Get the best savings rates available
It’s not exciting and certainly in the current low interest rate environment you may be forgiven for feeling that it’s just not worth the effort. With interest rates typically at around 0.50% or even less, the returns are only going to be modest at best. However searching on websites such as moneysupermarket.com and moneysavingsexpert.com, you can get better rates for both cash ISA account and ordinary savers accounts. Interestingly some savings accounts are paying higher rates of interest than cash ISA’s so if you are either a non tax payer or a basic rate tax payer, you may be better off using these accounts instead.
There’s an energy price war going on
Most households could save quite a bit of money off their bills just by switching energy supplier thanks to a new price war. The new deals means there is now a big difference between the cheapest energy tariff on the market and the average annual energy bill. The difference could be anything up to £900 a year. Competition has been heating up among the smaller suppliers in recent months, as the newer entrants to the market battle to take the top spots in the best buy tables.
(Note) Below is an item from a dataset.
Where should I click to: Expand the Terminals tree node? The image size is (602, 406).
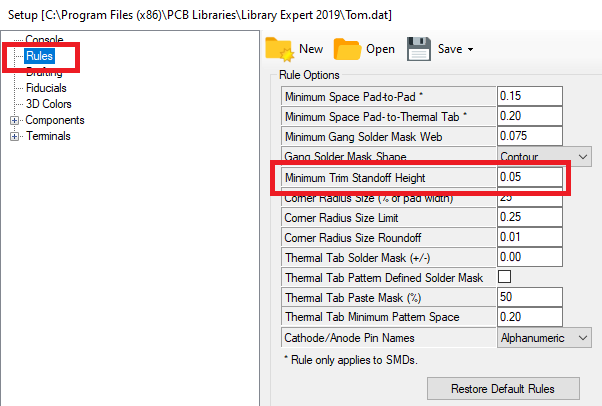(x=15, y=136)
Make your home more energy efficient
There are number of deals on offer at the moment to help households become more energy efficient, including the Green Deal loan scheme can help you pay for improvements on your home without having to pay all the costs in advance. You pay it off with the savings you make on your bills after the energy saving items have been installed. The loan is attached to the property and not to you individually.
Under the Energy Company Obligation larger energy companies pay all or part of the cost of making efficiency improvements in your home. You do not have to be a current customer of the energy company.
Contact the Energy Saving Advice Service to see if your property is eligible. Beware of scammers though as some people have been caught out. If you think you may have been caught out, contact your local Trading Standards and they can investigate further.
Take charge of your pension
Achieving financial freedom by the time you retire, does not usually happen with by accident. Only through careful planning and knowing whether your pension is on track will ensure that you reach your goals.
A regular review of how your pension investments are performing is essential to stay on track and will make sure that your make any necessary adjustments sooner rather than later. Many people leave it too late to make a difference, so getting a review of your pensions is essential if you want a comfortable retirement. Ask yourself how much income you would need if you were 65 today and retiring. You can then assess whether your pension is on track and if not, you can start to take action to make sure your retirement lifestyle is as you would like.
Review your investments
Check your non pension investments out as well. If you have ISA and/or share portfolios, do you know how they are performing? You bought them in the first place to make money, but as we all know investments change over time and they often start to underperform. No investment is likely to be a consistent performer over the long term, so check out how they are performing compared to similar investments.
If they are not performing, ask yourself “could my money be working better for me somewhere else?” If it’s not performing another investment could well give you a better chance to improve your returns. Revisit what those investments were made for as well. Does the original reason for investing still hold true or have there been any changes since you invested originally.
Sometime we make the mistake of holding onto an investment when it falls in value as we don’t want to accept a loss. However we can sometime hold onto investment for years that are carrying a loss, but this can mean that we are missing out on the profits elsewhere. Accepting that we made the wrong choice in the first place is sometimes hard, but letting go of an investment is a skill worth having. Not always easy I know.
Review your mortgage costs
Check that your mortgage is still competitive as the best new deals on the market today may be able to save you some money. You may be able to save hundreds – if not thousands of pounds by getting a better deal. If you are on a fixed rate it may be difficult to move to a better deal, however it is still worth checking out, if it is worth breaking out of your current deal. If you are on the Standard Variable Rate, checking your mortgage at least once a year will help you keep your costs down.
Three reasons to review your mortgage are –
- If there is a change in the base rate
- Your current deal comes to an end
- Make it a yearly review
Make it your job not to pay any more than you have to.
Check your credit score
Checking that your credit file does not have any damaging information is important if you want to take out a mortgage, take out a credit card or a loan.
There are three credit reference agencies, Equifax, Experian and CallCredit, and they all hold information about you which lenders use. Even the slightest of errors can cause problems, so it’s important you check your file regularly. So what information should you be checking on your credit file?
- Check addresses
- Unfair defaults on your file
- If you are divorced or separated from a partner, make sure you financially delink.
- And always check your credit files after rejection
And remember, cancel any unused credit cards as these can count against your credit score.